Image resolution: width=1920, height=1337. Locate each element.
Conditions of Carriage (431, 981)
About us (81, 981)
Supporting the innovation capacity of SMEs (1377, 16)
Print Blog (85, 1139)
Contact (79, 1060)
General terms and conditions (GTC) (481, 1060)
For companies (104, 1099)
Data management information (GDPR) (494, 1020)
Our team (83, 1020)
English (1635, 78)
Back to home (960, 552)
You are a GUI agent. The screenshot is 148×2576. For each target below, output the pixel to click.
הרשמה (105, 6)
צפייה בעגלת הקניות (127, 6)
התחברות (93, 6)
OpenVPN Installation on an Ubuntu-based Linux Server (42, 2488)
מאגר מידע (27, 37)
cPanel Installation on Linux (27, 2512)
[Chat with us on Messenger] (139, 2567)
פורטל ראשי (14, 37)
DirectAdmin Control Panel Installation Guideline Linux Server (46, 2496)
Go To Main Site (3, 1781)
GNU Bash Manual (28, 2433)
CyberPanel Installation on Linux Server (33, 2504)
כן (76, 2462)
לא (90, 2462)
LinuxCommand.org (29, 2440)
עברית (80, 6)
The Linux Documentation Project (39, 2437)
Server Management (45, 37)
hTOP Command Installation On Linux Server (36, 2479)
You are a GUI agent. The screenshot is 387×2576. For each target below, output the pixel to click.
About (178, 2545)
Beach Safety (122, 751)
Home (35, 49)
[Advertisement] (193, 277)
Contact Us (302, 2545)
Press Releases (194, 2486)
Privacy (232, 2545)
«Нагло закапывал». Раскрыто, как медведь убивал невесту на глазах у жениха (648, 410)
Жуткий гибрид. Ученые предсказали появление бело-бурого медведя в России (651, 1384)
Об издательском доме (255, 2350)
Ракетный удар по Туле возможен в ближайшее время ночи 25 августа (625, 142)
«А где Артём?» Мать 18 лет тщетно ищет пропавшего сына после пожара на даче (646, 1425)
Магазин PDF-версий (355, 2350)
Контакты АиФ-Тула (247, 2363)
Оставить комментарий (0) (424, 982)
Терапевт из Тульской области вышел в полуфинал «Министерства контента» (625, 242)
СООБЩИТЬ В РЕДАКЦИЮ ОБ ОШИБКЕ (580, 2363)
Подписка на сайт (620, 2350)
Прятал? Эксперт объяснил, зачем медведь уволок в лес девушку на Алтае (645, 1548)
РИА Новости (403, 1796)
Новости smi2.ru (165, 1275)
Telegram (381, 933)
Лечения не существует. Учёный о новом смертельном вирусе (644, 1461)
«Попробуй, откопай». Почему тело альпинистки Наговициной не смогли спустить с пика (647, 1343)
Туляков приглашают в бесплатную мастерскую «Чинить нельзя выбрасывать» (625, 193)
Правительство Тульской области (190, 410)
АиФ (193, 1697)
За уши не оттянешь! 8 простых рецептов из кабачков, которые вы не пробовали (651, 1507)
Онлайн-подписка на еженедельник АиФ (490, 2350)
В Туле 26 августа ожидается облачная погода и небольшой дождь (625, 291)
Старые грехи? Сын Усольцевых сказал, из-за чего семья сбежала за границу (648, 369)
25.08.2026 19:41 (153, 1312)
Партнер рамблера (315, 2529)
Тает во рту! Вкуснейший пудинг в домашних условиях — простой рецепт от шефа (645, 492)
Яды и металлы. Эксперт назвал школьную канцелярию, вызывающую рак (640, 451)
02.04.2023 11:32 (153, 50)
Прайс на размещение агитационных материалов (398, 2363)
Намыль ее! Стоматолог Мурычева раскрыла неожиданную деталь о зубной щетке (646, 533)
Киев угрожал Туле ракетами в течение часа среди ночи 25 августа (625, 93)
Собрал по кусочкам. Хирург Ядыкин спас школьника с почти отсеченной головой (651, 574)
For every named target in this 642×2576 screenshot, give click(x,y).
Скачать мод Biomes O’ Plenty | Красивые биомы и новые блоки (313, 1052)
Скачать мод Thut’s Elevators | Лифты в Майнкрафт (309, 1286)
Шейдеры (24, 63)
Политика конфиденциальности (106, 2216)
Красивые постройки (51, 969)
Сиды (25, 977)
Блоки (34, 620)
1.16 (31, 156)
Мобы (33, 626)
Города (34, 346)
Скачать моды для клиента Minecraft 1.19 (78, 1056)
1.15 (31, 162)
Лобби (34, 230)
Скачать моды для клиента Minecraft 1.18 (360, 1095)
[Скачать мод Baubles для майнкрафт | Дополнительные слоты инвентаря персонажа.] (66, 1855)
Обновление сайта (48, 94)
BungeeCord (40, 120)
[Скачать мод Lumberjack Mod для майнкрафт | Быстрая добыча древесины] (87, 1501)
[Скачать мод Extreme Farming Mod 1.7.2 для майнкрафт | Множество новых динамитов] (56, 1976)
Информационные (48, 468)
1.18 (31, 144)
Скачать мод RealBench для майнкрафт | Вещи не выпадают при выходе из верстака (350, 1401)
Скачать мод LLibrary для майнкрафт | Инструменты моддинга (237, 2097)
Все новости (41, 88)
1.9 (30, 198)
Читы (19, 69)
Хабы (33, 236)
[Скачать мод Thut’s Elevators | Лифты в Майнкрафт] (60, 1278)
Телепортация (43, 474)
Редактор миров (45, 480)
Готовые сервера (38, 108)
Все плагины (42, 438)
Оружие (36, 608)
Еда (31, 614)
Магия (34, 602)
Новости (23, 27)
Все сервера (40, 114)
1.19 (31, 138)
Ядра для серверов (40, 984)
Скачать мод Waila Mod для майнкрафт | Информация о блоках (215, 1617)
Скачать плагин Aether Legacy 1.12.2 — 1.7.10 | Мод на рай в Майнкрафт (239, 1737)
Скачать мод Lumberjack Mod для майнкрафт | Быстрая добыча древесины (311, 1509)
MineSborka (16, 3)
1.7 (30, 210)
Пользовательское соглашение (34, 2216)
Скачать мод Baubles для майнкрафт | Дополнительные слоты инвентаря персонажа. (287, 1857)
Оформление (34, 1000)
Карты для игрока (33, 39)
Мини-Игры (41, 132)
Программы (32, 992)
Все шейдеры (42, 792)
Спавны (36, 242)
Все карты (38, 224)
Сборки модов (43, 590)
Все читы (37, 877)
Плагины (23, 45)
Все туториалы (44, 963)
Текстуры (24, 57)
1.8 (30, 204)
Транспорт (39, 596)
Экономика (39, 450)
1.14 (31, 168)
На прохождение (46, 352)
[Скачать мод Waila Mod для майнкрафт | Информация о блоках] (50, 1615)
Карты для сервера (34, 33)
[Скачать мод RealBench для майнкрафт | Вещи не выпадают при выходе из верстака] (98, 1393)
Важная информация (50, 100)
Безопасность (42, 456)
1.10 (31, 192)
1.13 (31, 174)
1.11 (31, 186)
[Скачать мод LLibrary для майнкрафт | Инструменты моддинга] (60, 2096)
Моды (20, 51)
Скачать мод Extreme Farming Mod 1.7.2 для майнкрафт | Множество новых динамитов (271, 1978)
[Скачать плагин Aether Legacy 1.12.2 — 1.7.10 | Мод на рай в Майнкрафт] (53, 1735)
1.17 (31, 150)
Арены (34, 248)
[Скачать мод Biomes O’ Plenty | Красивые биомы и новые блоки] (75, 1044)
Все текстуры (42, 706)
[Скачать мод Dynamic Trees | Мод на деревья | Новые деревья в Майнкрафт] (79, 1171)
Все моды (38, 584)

* * *

Repeat only the stretch of lines that begins at the line containing "Карты для игрока (33, 39)" and ends at the last line above, both included.

Answer space:
Карты для игрока (33, 39)
Мини-Игры (41, 132)
Программы (32, 992)
Все шейдеры (42, 792)
Спавны (36, 242)
Все карты (38, 224)
Сборки модов (43, 590)
Все читы (37, 877)
Плагины (23, 45)
Все туториалы (44, 963)
Текстуры (24, 57)
1.8 (30, 204)
Транспорт (39, 596)
Экономика (39, 450)
1.14 (31, 168)
На прохождение (46, 352)
[Скачать мод Waila Mod для майнкрафт | Информация о блоках] (50, 1615)
Карты для сервера (34, 33)
[Скачать мод RealBench для майнкрафт | Вещи не выпадают при выходе из верстака] (98, 1393)
Важная информация (50, 100)
Безопасность (42, 456)
1.10 (31, 192)
1.13 (31, 174)
1.11 (31, 186)
[Скачать мод LLibrary для майнкрафт | Инструменты моддинга] (60, 2096)
Моды (20, 51)
Скачать мод Extreme Farming Mod 1.7.2 для майнкрафт | Множество новых динамитов (271, 1978)
[Скачать плагин Aether Legacy 1.12.2 — 1.7.10 | Мод на рай в Майнкрафт] (53, 1735)
1.17 (31, 150)
Арены (34, 248)
[Скачать мод Biomes O’ Plenty | Красивые биомы и новые блоки] (75, 1044)
Все текстуры (42, 706)
[Скачать мод Dynamic Trees | Мод на деревья | Новые деревья в Майнкрафт] (79, 1171)
Все моды (38, 584)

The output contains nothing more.